Fisher is right; love’s symptoms are both physical and dramatic. Those afflicted by it are often distracted, constantly daydreaming about their intended. They are emotional, too, prone to exaggerated laughter, tears, and fears. One cannot forget the actual physical manifestations of this condition: new lovers may feel butterflies in the stomach and experience an elevated heart rate, sweaty palms, and weakness in the knees. These individuals may exhibit signs of anxiety, loss of appetite, and slight obsessive-compulsive tendencies, as well as poor decision-making ability. They may sneak out of the house at night, be consistently late for work, drop out of college, or move to a new city for no other reason than to be with their lover. In my case, I blame my irrational purchase of an obnoxiously purple couch solely on the fact that I was head over heels with the object of my affection while shopping for it. Fisher was strongly convinced there was a biological explanation underlying these extreme changes in behavior. She and her colleagues set out to find it.
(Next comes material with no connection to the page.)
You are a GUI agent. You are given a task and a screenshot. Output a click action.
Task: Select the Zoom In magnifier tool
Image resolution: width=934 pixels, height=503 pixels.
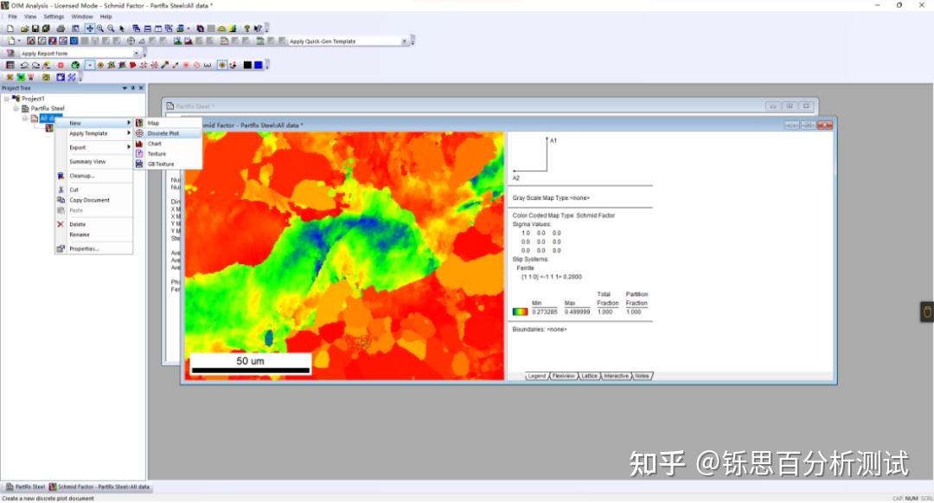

But before the group completed their testing, Bartels and his former advisor, Semir Zeki, a professor of neuroaesthetics (a department of Zeki’s own design focusing on the neural basis of aesthetics) at University College London, published their own study comparing passionate love and friendship in the fMRI scanner in the November 2000 issue of
Neuroreport
. Zeki was inspired by mentions of love in art. How often, in the throes of passionate love, have you thought that Rumi poem or Elvis Presley song must have been written for you? How many times have you looked at a painting and thought it represented a deep and true feeling you experienced? Think about all the descriptions of love that are out there—I mentioned quite a few in the introduction. Zeki believed that if the feeling could be captured and understood in these artistic contexts (or as a tire iron, as the case may be), there must be something common about love and other emotions inside each of us. Something that is an intrinsic part of our makeup, passed from generation to generation, that allows us to share similar emotional experiences. Otherwise we would not be able to recognize or connect with so many artistic expressions of love. He makes a compelling
point.

There is no question that the right visual image can elicit an emotional response. I’m only slightly embarrassed to admit that I am a reliable sucker for cute baby photos, AT&T commercials, and romantic comedy film trailers. And I am not the only one. The right picture, smell, or song can evoke commanding memories, along with any emotion behind them. Banking on that kind of power, Bartels and Zeki scanned seventeen folks who declared themselves to be passionately in love, eleven women and six men, while viewing facial photos of their significant other as well as photos of three other friends who shared the same sex as their beloved. The researchers instructed the study participants to simply look at each photo, think of the person in the photo, and relax. When they compared brain activation while viewing a lover and viewing a friend, they found two areas of the brain that reacted strongly: the left middle insula, an area implicated in emotion, self-awareness, and interpersonal relationships; and the anterior cingulate cortex, linked to reward anticipation, decision making, and emotion. And when they slightly lowered the threshold of activation, they also saw elevated blood flow in the hippocampus, the caudate nucleus, and the putamen, all areas involved with learning and memory, as well as the cerebellum, involved with the fine-tuning of motor control. It was a unique pattern, they argued, that could not be accounted for by anything but passionate love (though, Zeki quipped later, the brain activation pattern did look an awful lot like what you see in a brain after a hit of cocaine). What it meant, exactly, required further study.